Wednesday, October 15, 2008

Liverpool

My research has moved on now to Liverpool during the second world war.

Liverpool suffered the most appalling bomb damage from late 1940 until May 1941 peaking with the seven night May Blitz. The Commander in Chief of the German Navy General Admiral Erich Raeder wanted to destroy Liverpool as he believed that this would effectively cut off Britain from it's supply route via the Atlantic. His plan was to bomb the city to such an extent that the docks would be destroyed and the supply ships from America which were bringing much needed food, fuel, raw materials, weapons and troops into the country would be stopped. His plan would have starved Britain into a surrender. Fortunately Hitler didn't listen to him and even though the city and it's people suffered during the many air attacks they were not on a sufficient scale to close the docks. By the end of the Blitz 69 out of 114 cargo berths had been closed and if the bombing had continued for just a couple of nights more the docks would have been totally destroyed.

I find it incredible to believe that during the May Blitz 681 planes dropped 870 tonnes of explosives and 122,000 fire bombs making 76,000 people homeless and killing 1,700 and none of this was reported in the national press.
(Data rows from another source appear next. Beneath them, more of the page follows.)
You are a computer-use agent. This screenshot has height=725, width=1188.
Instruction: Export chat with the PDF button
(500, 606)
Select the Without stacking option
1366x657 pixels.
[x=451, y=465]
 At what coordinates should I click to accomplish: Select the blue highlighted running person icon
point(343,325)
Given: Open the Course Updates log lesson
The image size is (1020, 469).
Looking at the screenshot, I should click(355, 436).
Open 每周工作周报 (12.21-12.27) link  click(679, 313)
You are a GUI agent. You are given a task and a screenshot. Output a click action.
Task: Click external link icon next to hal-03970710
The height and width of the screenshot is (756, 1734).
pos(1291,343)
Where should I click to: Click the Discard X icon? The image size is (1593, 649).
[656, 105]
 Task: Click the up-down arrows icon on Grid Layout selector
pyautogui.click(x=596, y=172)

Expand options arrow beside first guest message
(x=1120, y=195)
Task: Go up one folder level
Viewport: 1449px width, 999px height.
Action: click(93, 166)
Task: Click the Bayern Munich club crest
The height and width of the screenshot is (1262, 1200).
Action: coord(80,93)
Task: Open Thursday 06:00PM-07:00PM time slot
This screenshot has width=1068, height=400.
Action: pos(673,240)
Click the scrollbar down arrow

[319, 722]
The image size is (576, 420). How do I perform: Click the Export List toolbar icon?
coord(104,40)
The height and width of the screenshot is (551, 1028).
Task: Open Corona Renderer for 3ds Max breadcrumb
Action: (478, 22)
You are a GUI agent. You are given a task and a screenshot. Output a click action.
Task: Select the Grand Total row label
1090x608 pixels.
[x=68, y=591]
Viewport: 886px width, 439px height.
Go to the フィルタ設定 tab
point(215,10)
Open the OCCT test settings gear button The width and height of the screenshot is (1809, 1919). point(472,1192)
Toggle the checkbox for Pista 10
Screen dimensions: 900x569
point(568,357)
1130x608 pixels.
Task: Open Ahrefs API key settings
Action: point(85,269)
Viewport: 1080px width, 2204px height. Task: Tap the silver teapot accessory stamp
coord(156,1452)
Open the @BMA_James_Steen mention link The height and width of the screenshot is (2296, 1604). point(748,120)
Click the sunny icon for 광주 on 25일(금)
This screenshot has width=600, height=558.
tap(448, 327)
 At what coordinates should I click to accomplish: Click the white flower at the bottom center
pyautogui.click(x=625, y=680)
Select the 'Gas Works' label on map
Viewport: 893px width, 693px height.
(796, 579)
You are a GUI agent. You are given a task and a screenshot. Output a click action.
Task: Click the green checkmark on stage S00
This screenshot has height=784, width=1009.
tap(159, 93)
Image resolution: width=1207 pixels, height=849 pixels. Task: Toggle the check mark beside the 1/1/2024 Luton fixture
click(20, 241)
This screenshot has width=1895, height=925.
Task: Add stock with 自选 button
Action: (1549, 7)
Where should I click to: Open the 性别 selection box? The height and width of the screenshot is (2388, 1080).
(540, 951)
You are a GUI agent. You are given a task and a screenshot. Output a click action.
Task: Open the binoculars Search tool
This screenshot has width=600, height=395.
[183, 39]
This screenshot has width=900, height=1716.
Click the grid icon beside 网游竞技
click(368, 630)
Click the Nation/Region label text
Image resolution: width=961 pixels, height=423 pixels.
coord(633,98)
Obviously I need to be able to put my characters into an historical context but more importantly I need to know how ordinary people went about their everyday life, going to work during the blackout, trying to feed a family on rations, where do you sleep when your house has been destroyed in an air raid. The National Museum of Liverpool has been a treasure trove of information and their Nuggets of Knowledge website has been good starting point for my research. For example, did you know that during the war there was an Internment Camp in Huyton? The authorities fenced in a council estate and turned it into a temporary holding camp for Germans, Austrian and Italian internees before sending them to the Isle of Man. However in July 1940 a ship deporting the internees was sunk and 682 people died on the Arandora Star, there was a huge public outcry about the deportations and the government were forced to stop the practice. The camp was then to become home to hundreds of internees until the end of the war.